Appen is not the only one riding the AI and machine learning boom on an upwards growth curve. South Korean company Flitto began as a translation crowdsourcing platform in 2012. The company leveraged the translation data it generated—around 100 million sets of translated language data—and by 2017, 80% of its revenues came from selling this language data to companies like Microsoft, NTT DoCoMo, and Baidu.

Flitto is now branding itself as a more well-rounded and generalist—but still very much tech-oriented—LSP. Along with selling training data (text, voice, and image), the company’s main business lines include language services (crowdsourced and professional translations) and tech integrations via API.

In October 2018, Flitto was reportedly benefitting from servicing digital entertainment companies and the content they push out on platforms like Youtube.

According to a news report, Flitto’s sales of translated language data grew from 2.1 million units in 2015, 4.76 million in 2016, 6.89 million in 2017, and finally 30 million in 2018. Also by the end of this year, Flitto expects to generate 200 million sets of translated language data.
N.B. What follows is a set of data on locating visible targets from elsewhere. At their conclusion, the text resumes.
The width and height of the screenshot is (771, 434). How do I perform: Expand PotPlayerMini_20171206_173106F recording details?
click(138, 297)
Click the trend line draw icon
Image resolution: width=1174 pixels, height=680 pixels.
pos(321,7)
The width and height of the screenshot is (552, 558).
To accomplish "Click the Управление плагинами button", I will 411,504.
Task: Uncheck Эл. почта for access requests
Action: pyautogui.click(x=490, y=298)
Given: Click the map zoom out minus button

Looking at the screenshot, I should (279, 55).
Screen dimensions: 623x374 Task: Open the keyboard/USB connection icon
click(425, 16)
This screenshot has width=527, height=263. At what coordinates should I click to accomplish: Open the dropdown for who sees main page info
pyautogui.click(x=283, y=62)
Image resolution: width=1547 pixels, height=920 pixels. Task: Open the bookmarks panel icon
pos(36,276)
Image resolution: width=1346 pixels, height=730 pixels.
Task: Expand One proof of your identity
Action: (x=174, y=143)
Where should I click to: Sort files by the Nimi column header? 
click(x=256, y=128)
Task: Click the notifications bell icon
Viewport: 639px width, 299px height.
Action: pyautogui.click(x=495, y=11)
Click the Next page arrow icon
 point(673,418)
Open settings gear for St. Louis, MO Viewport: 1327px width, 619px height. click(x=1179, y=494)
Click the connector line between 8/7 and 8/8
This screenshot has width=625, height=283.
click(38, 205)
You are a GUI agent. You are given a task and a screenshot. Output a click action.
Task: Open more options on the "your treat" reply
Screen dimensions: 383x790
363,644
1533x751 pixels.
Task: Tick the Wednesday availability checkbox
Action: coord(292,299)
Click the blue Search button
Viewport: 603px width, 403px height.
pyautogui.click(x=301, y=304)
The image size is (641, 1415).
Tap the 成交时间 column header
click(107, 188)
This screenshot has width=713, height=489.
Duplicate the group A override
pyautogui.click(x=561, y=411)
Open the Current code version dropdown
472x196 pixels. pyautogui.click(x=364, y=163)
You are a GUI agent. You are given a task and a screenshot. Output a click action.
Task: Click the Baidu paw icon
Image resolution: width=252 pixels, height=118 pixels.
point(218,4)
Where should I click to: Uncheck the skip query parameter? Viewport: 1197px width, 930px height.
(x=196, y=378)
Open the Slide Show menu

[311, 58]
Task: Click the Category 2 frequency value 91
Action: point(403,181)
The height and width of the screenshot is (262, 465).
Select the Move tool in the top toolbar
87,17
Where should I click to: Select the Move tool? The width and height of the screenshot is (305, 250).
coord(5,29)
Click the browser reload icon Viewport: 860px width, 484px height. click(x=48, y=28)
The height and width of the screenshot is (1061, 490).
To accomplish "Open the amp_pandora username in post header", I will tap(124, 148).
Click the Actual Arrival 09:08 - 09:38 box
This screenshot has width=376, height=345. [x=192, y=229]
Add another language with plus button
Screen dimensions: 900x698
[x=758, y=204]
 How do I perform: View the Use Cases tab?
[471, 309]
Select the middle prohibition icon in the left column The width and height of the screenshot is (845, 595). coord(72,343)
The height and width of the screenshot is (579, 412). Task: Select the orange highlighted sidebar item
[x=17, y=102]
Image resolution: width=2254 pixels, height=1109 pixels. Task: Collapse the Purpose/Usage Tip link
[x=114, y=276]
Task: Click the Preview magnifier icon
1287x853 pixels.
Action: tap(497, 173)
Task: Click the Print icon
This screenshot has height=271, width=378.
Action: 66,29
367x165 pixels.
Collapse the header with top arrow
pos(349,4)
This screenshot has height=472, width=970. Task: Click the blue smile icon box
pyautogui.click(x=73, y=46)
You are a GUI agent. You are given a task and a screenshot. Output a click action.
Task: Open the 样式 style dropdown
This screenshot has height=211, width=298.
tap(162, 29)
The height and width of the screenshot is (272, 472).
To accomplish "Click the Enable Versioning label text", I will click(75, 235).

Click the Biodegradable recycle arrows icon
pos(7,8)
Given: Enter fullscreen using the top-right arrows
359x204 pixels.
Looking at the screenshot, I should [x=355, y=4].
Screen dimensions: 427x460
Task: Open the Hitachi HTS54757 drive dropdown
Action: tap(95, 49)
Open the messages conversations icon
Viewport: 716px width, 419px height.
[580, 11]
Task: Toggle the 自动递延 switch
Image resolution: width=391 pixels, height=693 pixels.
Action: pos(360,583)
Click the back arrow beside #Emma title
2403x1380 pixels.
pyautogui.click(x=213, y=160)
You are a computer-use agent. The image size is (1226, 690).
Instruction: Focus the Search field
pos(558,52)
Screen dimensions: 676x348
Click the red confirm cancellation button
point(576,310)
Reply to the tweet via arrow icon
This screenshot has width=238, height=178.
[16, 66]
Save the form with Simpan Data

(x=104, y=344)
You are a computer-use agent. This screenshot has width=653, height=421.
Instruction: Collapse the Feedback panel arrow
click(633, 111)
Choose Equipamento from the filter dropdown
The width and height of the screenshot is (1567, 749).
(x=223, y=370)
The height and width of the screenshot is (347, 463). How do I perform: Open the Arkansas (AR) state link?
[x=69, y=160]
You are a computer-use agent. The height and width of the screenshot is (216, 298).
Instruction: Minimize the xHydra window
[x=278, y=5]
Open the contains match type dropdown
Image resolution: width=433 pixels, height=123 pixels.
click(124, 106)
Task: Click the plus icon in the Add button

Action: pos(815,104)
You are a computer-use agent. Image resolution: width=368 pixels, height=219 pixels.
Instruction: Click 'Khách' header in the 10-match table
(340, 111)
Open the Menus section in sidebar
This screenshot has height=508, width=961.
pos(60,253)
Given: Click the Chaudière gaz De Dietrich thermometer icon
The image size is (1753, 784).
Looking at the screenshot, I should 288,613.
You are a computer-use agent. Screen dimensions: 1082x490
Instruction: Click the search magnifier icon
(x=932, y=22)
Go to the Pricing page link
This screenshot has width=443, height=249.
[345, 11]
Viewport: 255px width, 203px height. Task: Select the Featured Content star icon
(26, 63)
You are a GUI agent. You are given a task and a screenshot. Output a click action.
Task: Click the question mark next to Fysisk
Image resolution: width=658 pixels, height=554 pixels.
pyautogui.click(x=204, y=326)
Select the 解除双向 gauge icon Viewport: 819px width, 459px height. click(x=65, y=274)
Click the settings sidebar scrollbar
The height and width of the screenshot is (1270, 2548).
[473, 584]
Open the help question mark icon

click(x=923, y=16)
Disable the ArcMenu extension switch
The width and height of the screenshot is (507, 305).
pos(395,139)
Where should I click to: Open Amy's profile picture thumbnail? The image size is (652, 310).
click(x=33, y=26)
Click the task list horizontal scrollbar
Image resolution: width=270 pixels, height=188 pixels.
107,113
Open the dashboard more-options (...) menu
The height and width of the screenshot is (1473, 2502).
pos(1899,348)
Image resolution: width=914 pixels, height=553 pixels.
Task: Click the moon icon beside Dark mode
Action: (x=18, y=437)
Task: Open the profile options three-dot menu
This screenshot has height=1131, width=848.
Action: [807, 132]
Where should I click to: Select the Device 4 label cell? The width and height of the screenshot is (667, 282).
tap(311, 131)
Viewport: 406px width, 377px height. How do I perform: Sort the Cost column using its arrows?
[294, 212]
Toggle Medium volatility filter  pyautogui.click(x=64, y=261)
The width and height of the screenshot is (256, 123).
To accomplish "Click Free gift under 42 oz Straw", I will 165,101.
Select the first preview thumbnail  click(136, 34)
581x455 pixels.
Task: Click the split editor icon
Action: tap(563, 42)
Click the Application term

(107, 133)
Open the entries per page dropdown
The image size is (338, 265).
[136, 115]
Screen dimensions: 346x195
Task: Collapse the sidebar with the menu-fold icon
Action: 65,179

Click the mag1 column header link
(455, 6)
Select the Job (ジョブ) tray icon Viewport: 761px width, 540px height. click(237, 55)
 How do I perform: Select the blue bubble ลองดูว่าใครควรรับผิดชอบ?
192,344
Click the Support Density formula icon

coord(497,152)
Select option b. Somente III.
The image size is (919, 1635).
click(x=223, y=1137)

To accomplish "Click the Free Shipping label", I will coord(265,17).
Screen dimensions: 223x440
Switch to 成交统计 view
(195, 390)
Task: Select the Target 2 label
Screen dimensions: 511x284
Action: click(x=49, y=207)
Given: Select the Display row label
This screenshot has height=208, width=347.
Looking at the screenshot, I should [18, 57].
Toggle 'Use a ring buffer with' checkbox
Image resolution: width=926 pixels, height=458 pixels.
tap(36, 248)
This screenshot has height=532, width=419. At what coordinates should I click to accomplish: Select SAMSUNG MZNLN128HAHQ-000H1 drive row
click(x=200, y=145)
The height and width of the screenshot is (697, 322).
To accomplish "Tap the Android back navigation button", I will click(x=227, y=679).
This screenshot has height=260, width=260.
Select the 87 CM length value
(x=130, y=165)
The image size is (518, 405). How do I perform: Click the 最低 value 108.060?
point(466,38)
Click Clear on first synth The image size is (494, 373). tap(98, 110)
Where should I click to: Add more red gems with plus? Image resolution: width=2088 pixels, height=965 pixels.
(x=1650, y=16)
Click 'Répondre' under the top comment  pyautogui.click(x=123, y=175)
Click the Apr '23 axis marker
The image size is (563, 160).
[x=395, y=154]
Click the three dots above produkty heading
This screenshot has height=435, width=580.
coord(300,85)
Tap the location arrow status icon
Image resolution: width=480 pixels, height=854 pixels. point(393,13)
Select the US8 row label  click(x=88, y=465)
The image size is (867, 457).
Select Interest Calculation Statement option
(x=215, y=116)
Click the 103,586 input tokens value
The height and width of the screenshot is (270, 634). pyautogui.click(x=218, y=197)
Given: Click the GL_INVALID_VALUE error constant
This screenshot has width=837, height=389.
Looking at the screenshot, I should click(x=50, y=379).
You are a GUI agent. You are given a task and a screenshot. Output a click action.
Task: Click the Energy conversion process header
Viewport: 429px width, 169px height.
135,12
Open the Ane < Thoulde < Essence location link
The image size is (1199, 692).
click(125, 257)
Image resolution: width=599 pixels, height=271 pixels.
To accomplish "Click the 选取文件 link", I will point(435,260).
Flitto’s revenues reflect the growth: from KRW 400 million (USD 0.36m) in 2015 to KRW 1.4 billion won (USD 1.2m) in 2016, KRW 2.5 billion (USD 2.2m) in 2017, and KRW 5 billion (USD 4.4m) as of August 2018. CEO Simon Lee expects this year’s sales to reach KRW 7 billion (USD 6.2m).

Data Hunger

The demand for data is starting to hit a crunch: Korea’s largest telecom company, KT Corp. found this out for themselves when on January 2017, KT launched GiGA Genie, an AI-powered voice assistant that responds to commands in English and Korean.

The service had gained a million subscribers by July 2018 and KT intended to increase that to 1.5 million by the end of 2018. “The biggest difficulty has been acquiring sufficient data on languages,” according to Kang Da-Som, a Manager at KT Corp.

Finally, even Lionbridge, one of the world’s largest LSPs, has begun to market its existing business in supplying and curating language data in a new Machine Intelligence division.